▸ 設問
a) 薬剤師のコミュニケーション能力についての抜粋を、「さて、先日は地域ケア会議に行ってきました。」を含む箇所から書き始め、「る「相手」が多い仕事である。」の後で終えて、一字一句そのまま書き写してください。
b) 薬剤師のコミュニケーション能力についての抜粋で、一人で何役もするために必須だとされているものは何ですか。

薬剤師のコミュニケーション能力について。
さて、先日は地域ケア会議に行ってきました。
学生も連れて行き、彼女にはかなり刺激になったようです。
学生と話をしていて思うのは、薬剤師ってのは、一人で何役もしなければならない仕事なのだよな、ということ。大変だよな。
その一人で何役もするためには、コミュニケーション能力は必須である。
患者さんには患者さん向けの対応を、医師には医師向けの対応を、地域には地域にあわせた対応を、学生には学生に向けた対応、従業員には従業員に合わせた対応を、など、合わせる「相手」が多い仕事である。
一般の営業職ならば、相手はお客様だけ。
もちろん、お客様には仕入れ先や元請けや下請けなどのビジネス相手も含まれるので多岐にわたらないわけではないが。買ってもらう事でその努力は報われるので頑張ろうと言うモチベーションは働きやすい。

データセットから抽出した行
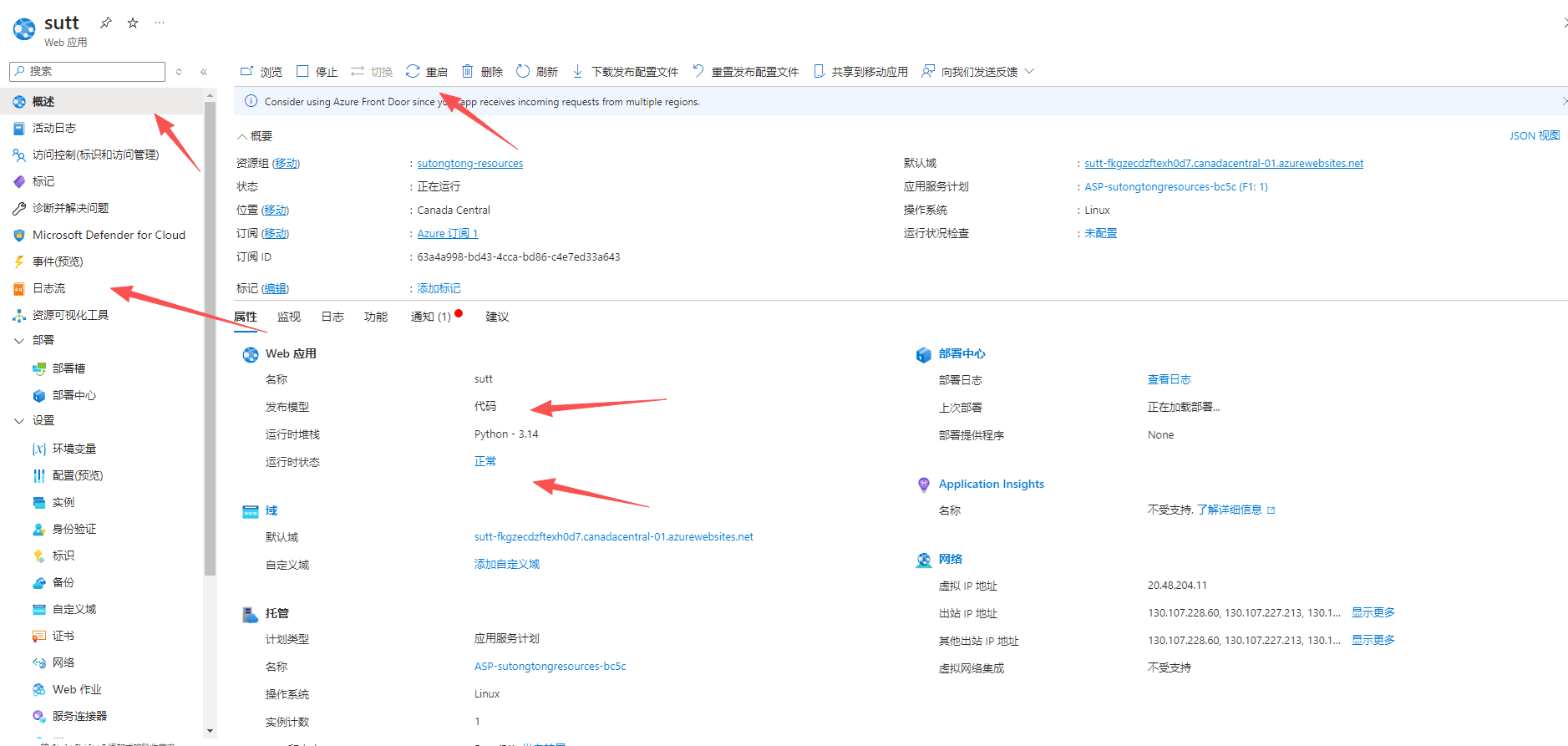This screenshot has width=1568, height=746.
Task: Click the Stop (停止) toolbar icon
Action: click(302, 72)
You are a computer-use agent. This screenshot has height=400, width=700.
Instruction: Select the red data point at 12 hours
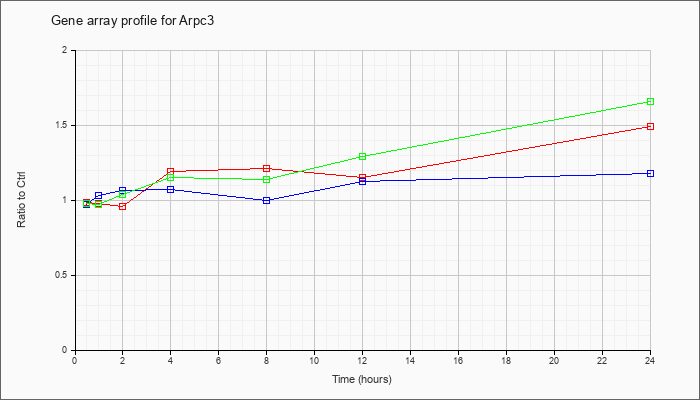pos(362,177)
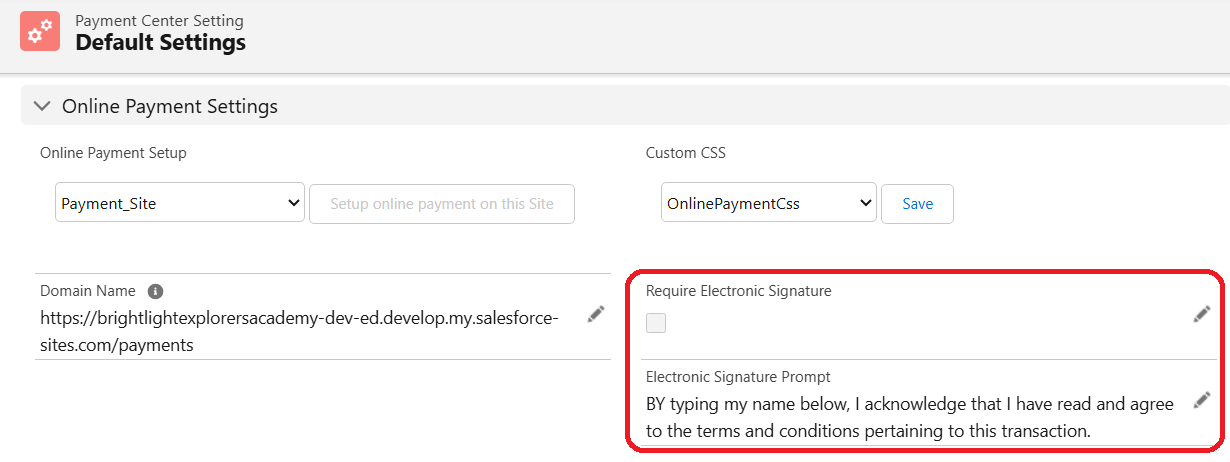Open the OnlinePaymentCss dropdown

pos(768,204)
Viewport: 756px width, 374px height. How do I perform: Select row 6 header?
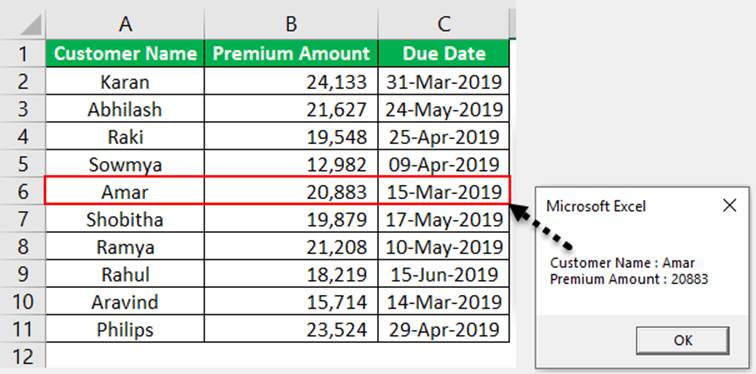pyautogui.click(x=22, y=192)
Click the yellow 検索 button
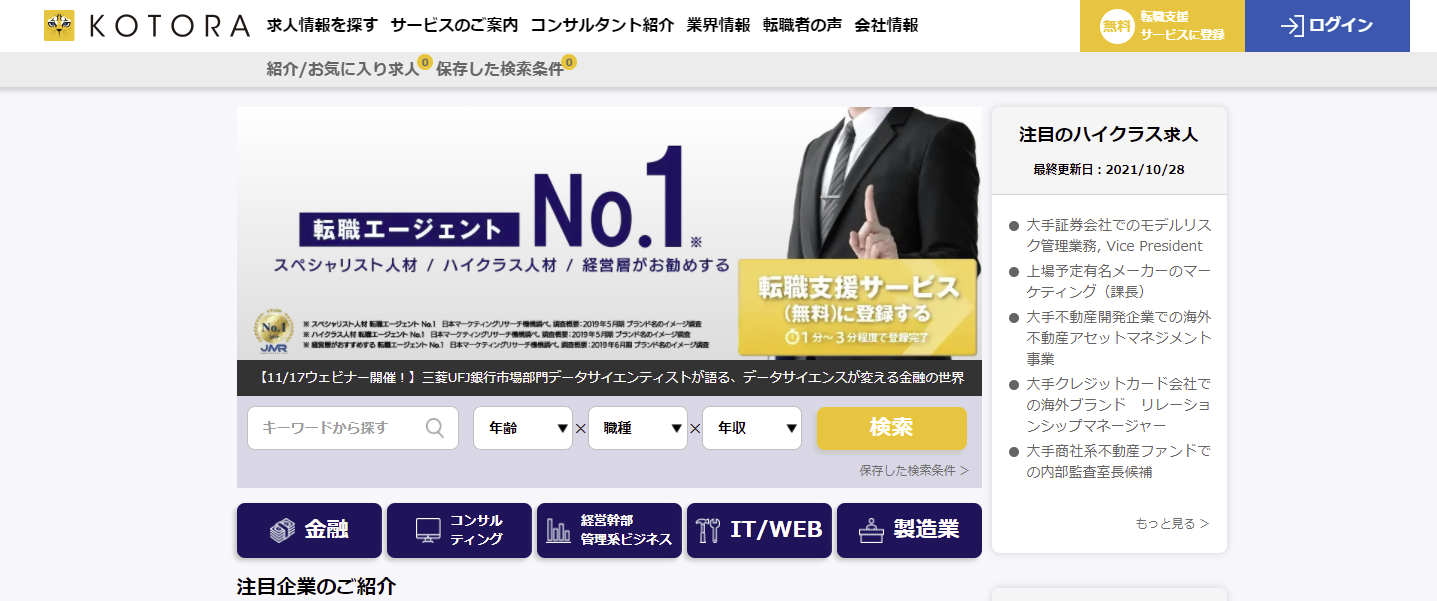Image resolution: width=1437 pixels, height=601 pixels. point(892,428)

▸ 解答例
a)
さて、先日は地域ケア会議に行ってきました。
学生も連れて行き、彼女にはかなり刺激になったようです。
学生と話をしていて思うのは、薬剤師ってのは、一人で何役もしなければならない仕事なのだよな、ということ。大変だよな。
その一人で何役もするためには、コミュニケーション能力は必須である。
患者さんには患者さん向けの対応を、医師には医師向けの対応を、地域には地域にあわせた対応を、学生には学生に向けた対応、従業員には従業員に合わせた対応を、など、合わせる「相手」が多い仕事である。

b) コミュニケーション能力